I am doing a psychology degree (stupidly thought it was a good idea).

I have a crap memory, it isn't built for exams. I will find anything to do other than revise. infact i will find anything to do other than study. Reading is hard for me. I find it tiring.

I had to memorise 45 key terms, and 4 chapters. 3 essays in total.

I have no idea how i did. I have no idea if i actually answered the questions or if i just babbled on for 17 pages.

I wasn't nervous/ I don't know if this was because deep down inside i knew i knew it.

On the morning of the exam I couldn't read anything else. I just sat staring at the pages, nothing going in.

I am now avoiding doing my research project. Its due tuesday, its been such a stressful week i can't face it so back to avoiding things again!

is it just about passing the test?

In the instructor world the answer would be no, its about safe driving for life. In the real world it would be a yes.

Why do pupils put themselves under so much pressure?
why do they choose not to listen to us?
why do they think we are more concerned about the money?

Is it really about the money?

Yes when a pupil passes we have to look to replace them. Sometimes that can take weeks BUT would we really drag out their lessons till that replacement came along? or would we be more worried about an unready pupil damaging our car or someone else? damaging our reputation?

There are the instructors out there who will drag a pupils lessons out, but they are in the minority.
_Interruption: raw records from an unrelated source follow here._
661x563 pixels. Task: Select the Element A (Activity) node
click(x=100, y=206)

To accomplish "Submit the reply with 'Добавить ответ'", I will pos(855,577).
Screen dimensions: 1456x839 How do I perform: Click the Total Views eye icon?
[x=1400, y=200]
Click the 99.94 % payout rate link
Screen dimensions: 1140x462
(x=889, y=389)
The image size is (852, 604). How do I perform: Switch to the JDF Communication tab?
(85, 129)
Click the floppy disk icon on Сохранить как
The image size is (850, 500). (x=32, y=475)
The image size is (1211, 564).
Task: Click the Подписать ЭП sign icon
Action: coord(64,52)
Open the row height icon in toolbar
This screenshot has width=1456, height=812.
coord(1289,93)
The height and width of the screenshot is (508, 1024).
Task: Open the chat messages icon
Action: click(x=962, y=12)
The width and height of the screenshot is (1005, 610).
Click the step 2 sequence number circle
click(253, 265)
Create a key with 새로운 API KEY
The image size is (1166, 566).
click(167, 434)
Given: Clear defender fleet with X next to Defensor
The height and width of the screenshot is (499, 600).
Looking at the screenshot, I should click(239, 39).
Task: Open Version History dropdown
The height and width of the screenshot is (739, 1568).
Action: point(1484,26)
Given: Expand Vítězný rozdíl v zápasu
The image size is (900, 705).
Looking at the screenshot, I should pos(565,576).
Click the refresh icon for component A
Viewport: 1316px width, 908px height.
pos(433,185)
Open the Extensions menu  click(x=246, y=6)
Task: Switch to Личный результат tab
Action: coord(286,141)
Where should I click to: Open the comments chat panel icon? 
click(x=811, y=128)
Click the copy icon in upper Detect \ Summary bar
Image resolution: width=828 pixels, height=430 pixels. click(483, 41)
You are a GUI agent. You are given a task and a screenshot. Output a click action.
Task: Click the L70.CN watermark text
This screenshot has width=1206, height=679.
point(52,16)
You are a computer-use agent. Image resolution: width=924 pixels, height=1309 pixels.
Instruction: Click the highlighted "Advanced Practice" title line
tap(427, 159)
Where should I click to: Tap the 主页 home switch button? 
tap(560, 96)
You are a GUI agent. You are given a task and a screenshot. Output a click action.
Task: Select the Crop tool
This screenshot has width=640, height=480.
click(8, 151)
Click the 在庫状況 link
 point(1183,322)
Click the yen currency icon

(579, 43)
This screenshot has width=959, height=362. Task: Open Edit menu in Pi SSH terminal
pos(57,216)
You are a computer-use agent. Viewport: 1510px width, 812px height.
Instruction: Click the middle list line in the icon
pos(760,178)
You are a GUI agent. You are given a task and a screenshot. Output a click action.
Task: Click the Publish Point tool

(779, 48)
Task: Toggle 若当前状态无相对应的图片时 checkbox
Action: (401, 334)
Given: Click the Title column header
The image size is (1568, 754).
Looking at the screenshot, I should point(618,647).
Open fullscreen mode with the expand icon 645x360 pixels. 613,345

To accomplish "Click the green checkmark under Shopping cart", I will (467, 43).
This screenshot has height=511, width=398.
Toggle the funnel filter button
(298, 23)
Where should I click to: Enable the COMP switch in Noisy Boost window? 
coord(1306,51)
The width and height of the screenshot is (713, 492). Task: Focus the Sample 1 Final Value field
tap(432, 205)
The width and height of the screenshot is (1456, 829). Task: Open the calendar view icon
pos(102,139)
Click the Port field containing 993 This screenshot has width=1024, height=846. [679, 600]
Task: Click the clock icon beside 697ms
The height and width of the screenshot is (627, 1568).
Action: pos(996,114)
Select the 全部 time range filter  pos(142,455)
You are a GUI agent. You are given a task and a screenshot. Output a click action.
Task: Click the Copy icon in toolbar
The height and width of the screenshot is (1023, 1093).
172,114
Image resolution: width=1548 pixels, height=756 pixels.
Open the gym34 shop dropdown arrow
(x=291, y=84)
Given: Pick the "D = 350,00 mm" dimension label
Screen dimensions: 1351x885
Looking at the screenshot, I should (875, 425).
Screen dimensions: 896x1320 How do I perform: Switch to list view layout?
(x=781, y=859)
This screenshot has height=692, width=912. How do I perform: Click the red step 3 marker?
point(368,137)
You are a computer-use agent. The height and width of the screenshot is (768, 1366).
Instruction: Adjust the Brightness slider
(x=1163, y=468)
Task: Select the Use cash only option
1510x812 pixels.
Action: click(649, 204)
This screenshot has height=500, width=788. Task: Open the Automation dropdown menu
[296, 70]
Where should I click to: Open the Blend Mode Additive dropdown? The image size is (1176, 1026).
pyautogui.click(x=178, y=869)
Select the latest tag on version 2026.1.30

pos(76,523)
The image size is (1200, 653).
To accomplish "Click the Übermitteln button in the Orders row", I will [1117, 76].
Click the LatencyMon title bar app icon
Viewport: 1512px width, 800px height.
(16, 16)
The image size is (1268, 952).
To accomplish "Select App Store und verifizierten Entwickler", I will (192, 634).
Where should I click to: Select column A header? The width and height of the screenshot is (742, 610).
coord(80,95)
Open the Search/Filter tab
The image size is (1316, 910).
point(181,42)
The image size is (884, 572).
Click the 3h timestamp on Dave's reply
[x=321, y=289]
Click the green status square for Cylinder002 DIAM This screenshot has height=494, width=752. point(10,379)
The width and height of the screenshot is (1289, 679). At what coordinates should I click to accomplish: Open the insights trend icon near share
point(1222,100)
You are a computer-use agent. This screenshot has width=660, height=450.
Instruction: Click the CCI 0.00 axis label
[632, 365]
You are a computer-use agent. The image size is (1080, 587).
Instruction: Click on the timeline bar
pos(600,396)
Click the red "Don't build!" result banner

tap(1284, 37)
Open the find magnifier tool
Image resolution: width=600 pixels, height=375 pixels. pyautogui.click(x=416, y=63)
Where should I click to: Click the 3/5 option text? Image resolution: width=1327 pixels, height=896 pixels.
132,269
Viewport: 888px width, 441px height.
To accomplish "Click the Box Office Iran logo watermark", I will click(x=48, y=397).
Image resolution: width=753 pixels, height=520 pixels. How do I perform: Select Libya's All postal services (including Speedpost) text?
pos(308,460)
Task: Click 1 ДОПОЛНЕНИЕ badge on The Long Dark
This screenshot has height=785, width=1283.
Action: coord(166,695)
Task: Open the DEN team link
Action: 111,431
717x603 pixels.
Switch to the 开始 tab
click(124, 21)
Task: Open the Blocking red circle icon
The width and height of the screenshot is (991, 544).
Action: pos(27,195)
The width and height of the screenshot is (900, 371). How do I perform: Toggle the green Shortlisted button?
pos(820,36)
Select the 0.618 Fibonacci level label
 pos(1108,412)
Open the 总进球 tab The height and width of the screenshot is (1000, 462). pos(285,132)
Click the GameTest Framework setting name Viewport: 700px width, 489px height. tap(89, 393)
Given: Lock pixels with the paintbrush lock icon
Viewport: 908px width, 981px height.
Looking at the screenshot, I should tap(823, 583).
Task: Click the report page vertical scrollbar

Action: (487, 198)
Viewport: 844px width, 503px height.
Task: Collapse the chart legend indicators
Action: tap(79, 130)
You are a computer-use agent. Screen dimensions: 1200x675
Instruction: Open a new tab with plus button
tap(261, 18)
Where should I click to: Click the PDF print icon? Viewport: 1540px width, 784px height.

A majority of instructors want to feel that when someone passes they are safe and not going to end up in a graveyard. It sometimes is a fine line. If pupil not performing constantly good, you can't put them in for test. It has to consistent, otherwise they will end up in the graveyard. Being accused of dragging out lessons is insulting, especially when said pupil doesn't listen to you and thinks its their right to take a test "just for the experience". My car was expensive, it is my livelihood. To be treated like you don't know and with such little respect, gets me. I do a lot for my pupils (sometimes too much) i try and encourage, always look for the positive, even if im thinking "well that was crap". I won't say, well sometimes i will, they need the truth as brutal as it may be.

Learning to drive should be so much more than just passing a test. It should be about never accepting the, just safe standard. It should be about constantly improving, even when they get that certificate. Never stop learning, learn from their mistakes. Thats what learning to drive should be. Respecting the instructor for thier knowledge, for the fact that they have demonstrated that they are in fact very good drivers. That they do a difficult job, with little or no thanks.

so to the learners that may read this, when your instructor refuses to book your test, take a breath and listen to what they are saying. sometimes they won't be able to give a reason, this doesn't mean they are conning you, it means they are being honest. Approach every lesson as a learning experience, because your instructor will. just because your test is booked doesn't mean you can accept your good, look to improve because it is about so much more than passing your test.

ending on a high

I am in a very strange place.

Today my car was returned. I become very attached to my cars. Don't know why. I'd chosen the colour, what was going to be in it, everything. Id had it since new, delivered straight from the dealer.

At least it's last bit of work ended on a high, a pass. It felt like the last time i would be at that test centre. maybe it was. starting to wonder if everything over the last six months is a sign that its time to stop and concentrate on my degree.

Since Tuesday my life feels to have changed massively. That letter saying that the company no more was a shock. I am now relying on my franchise to fill my diary again. I have no work which means no money to pay said franchise. The response from my pupils has been heartbreaking, really have let them down. hate it when i have no control of things.

some haven't been very gracious in it, been rude and downright hurtful but a majority have understood that its out of my hands. yes its not nice having to find another instructor, especially when a test is looming, but i can't do anything.

so here i am sat waiting to see what is going to happen. Im taking a breath. sitting back and just looking at my options.